With the real life stories out of the way, it’s time to promote another RTÉ show, as wildlife presenter Colin Stafford-Johnson pops in for a chat with Pat. As you would expect, there are plenty of anecdotes about being chased by wild animals through the jungle, the highlight being when Pat makes a very strange comment about the possibility of being forced to have sexual relations with a male bear. With the Van Gogh self-harm joke, and this inappropriate bestiality comment, I believe Pat Kenny may be just one AIDS-joke away from being decidedly edgy.
And finally, the part of the show we’ve all been waiting for. Or at least I have anyway. Eamon Dunphy, Eoghan Harris and John Waters are back to discuss Bertie Ahern’s finances. Dunphy is on top form, and looks pretty much as you would expect him to look on a Friday night: Slightly less than sober. And anyone who watches RTÉ’s soccer coverage will know that a drunk Eamo is always worth watching. Nothing like that strange man who writes those bitter, misogynistic tracts in the Times every Friday, John Waters is extremely quiet, and surprisingly talks a bit of common sense, accurately predicting that Bertie will soon be an ex-Taoiseach. Eoghan Harris is… well, he’s Eoghan Harris.
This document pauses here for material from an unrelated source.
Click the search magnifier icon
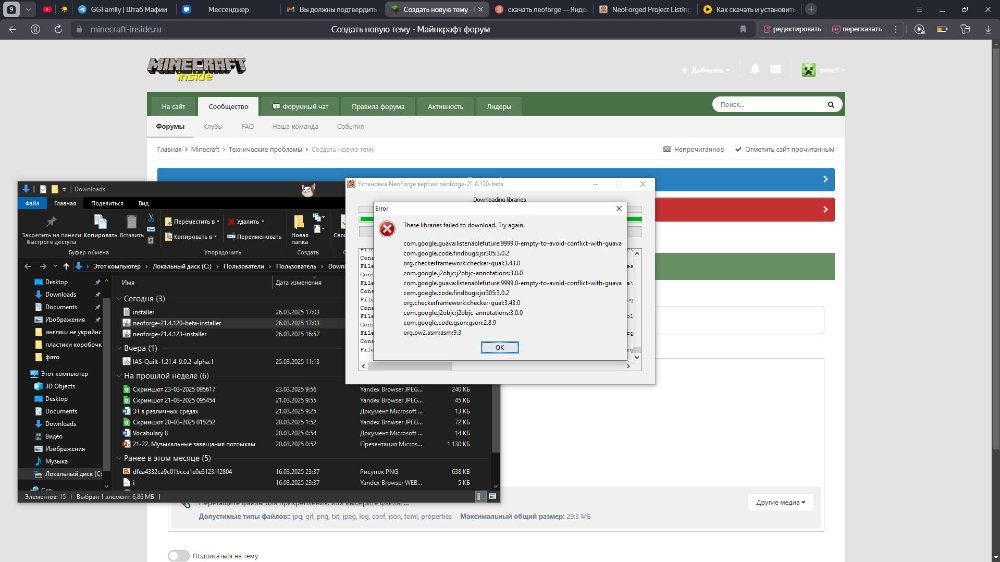The width and height of the screenshot is (1000, 562). pos(830,104)
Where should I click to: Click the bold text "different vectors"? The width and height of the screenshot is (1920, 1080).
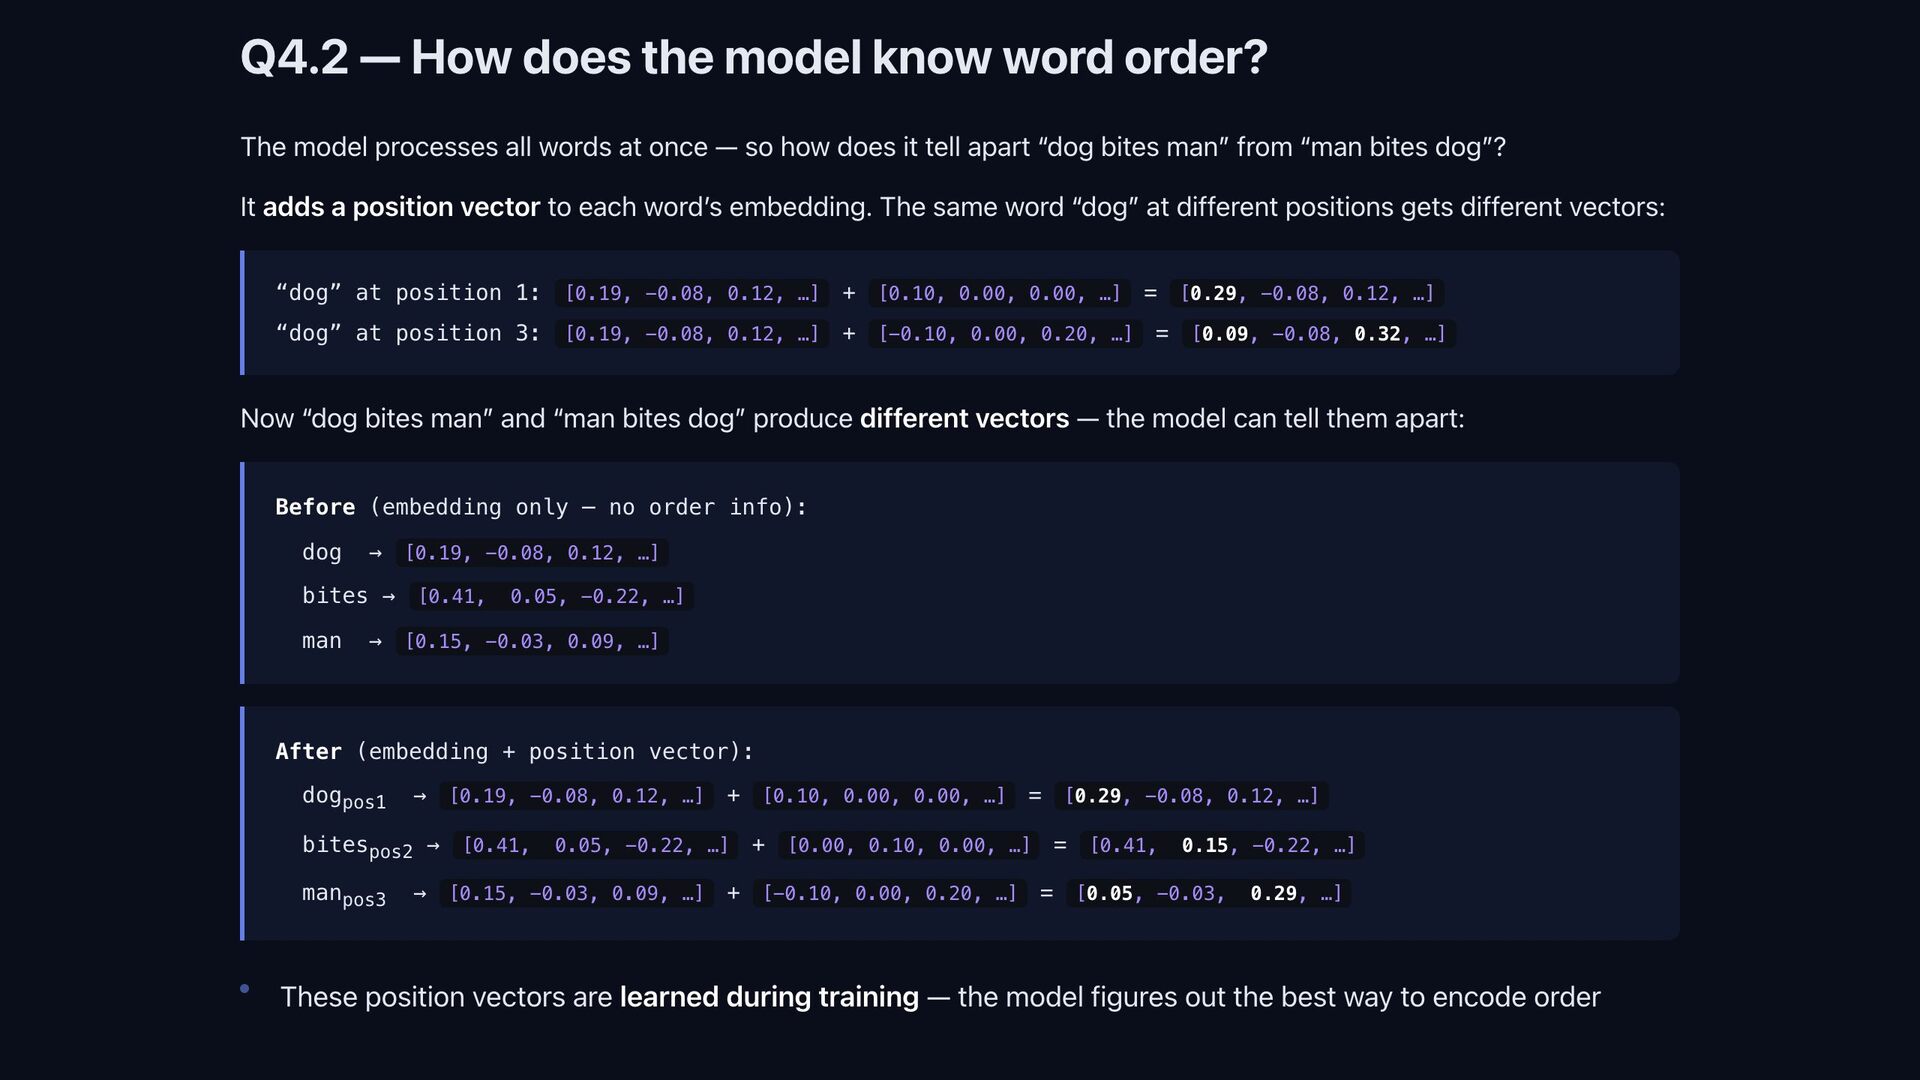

Again, another astute performance from Pat, who knows that the best thing to do is to simply sit in the background and let Dunphy and Harris get on with it. That’s what the viewers want. The clear winner in the debate, if you can call it that, was Dunphy. Harris didn’t walk out, so it was a success for him too. Waters just seemed happy to be there in the middle of it all. After watching that, I might even buy myself a television licence some day.
All in all, this was a decent episode of the Late Late. It started off badly, but redeemed itself with a decent selection of interviews and a good old-fashioned argument. Apart from Pat’s occasional faux pas, the only gripe I have with it is RTÉ’s insistence on being all ‘interactive’, and allowing members of the public to text or email their comments. It is a well known scientific fact that, not unlike bloggers, the type of people who want their opinions to scroll across your television screen rarely have anything of any worth to say. About anything. It adds nothing to the show, only serving to remind us that there are a lot of thick, ignorant people out there who, despite knowing nothing about anything, somehow have the ability to use mobile phones. Very depressing.
(28th March 2008 )
Filed under: Reviews


so then, let me get this right. eamon dunphy is an intellectual, the bainisteoir who is a physicist is a good looking woman so her degree must be fake, and nobody should be fed when they’re 64?
nell
Since Pat Kenny introduced her as a ‘former Rose of Tralee’, and then went on to ask such a pertinent opening question as “do you think the footballers will fancy you”, I had no idea that she was a physicist.
I stand corrected, prostrate before you in abject apology, and can only beseech you to forgive me in the fullness of time. I am humbled that you have taken the time to read my unworthy blog.